Why should op move up north if she grew up in the south and has a job, family and friends there. Surely if everyone did that it would inflate prices up north and no doubt people would be whinging at that. It's difficult but she could afford house share or small property just outside London with a lot of savings.

easylikeasundaymorn · 17/08/2024 22:16

tuttuttutt · 17/08/2024 17:40

Why should op move up north if she grew up in the south and has a job, family and friends there. Surely if everyone did that it would inflate prices up north and no doubt people would be whinging at that. It's difficult but she could afford house share or small property just outside London with a lot of savings.

  1. she doesn't have to move 'up north' specifically, the UK isn't split into 'the north' and the South East there's a lot of places that aren't "bumfuck nowhere" but also not completely extortionate. I have no idea why people think it's utterly unacceptable to suggest people move out of London and their 'support system' to afford property (if that's what they want) but completely normal for people to move TO London for work.
    People move away from their birthplace all the time. It's 2024, not 1554, we don't have to live in the same village we were born in all our lives.

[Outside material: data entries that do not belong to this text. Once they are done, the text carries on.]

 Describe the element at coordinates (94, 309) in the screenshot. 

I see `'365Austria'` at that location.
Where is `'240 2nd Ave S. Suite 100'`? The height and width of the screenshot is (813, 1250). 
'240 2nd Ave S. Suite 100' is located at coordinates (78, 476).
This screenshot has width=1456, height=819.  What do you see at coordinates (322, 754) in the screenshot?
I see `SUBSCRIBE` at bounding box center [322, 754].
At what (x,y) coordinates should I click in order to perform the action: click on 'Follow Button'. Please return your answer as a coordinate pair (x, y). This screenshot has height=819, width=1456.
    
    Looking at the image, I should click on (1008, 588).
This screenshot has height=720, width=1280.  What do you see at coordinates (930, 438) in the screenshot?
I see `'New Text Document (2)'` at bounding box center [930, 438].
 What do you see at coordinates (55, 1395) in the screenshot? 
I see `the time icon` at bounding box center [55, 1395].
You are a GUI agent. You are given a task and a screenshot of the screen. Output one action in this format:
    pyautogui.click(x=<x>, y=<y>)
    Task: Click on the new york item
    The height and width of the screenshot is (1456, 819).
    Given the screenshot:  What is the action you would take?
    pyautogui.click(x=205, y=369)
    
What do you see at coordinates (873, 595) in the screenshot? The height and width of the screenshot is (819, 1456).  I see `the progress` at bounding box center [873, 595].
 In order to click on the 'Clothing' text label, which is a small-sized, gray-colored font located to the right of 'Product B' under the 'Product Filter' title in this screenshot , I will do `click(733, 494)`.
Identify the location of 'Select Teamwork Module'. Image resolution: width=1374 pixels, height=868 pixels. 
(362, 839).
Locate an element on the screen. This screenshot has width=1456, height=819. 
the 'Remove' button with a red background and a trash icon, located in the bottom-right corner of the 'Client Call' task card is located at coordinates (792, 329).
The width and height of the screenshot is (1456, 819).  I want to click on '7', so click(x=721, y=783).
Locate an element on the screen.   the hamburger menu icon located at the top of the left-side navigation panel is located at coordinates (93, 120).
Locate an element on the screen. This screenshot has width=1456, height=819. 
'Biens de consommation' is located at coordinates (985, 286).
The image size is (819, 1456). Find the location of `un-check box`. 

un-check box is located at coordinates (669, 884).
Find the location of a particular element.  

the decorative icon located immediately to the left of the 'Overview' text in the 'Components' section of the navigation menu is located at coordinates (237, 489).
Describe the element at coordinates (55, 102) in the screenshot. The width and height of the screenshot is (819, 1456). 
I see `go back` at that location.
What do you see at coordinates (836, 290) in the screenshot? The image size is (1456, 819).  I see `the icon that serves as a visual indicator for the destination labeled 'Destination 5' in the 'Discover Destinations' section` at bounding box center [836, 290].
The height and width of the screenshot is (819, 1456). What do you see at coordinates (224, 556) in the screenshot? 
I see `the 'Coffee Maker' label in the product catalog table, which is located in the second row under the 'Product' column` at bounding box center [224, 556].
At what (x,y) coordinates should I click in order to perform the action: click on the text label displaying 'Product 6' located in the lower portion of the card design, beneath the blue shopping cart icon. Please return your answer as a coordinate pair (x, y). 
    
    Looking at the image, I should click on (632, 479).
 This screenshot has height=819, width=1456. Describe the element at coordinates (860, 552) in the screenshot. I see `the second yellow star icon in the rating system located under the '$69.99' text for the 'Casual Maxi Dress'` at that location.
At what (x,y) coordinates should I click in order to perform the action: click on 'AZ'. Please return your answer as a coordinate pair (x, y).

  2. She's living in a much more expensive than average area earning a lower than average wage and wants to live alone, it's common sense that most people couldn't afford those exact circumstances, so if she also can't, she either needs to make some changes or accept where she is.

PandaWorld · 12/09/2024 17:21

I wouldn't post here OP.
Always someone demanding that you should move into a flatshare as it's super cheap and while you are there you can save for a deposit. Only on MN would your salary be described as 'low' as well. It's near enough the average wage in the UK and you are doing amazing at 30 to be on that.
I know loads of women who earn nowhere near that amount but their partner does so they have been able to move. Nobody judges them but they do us. I get it totally and will message you.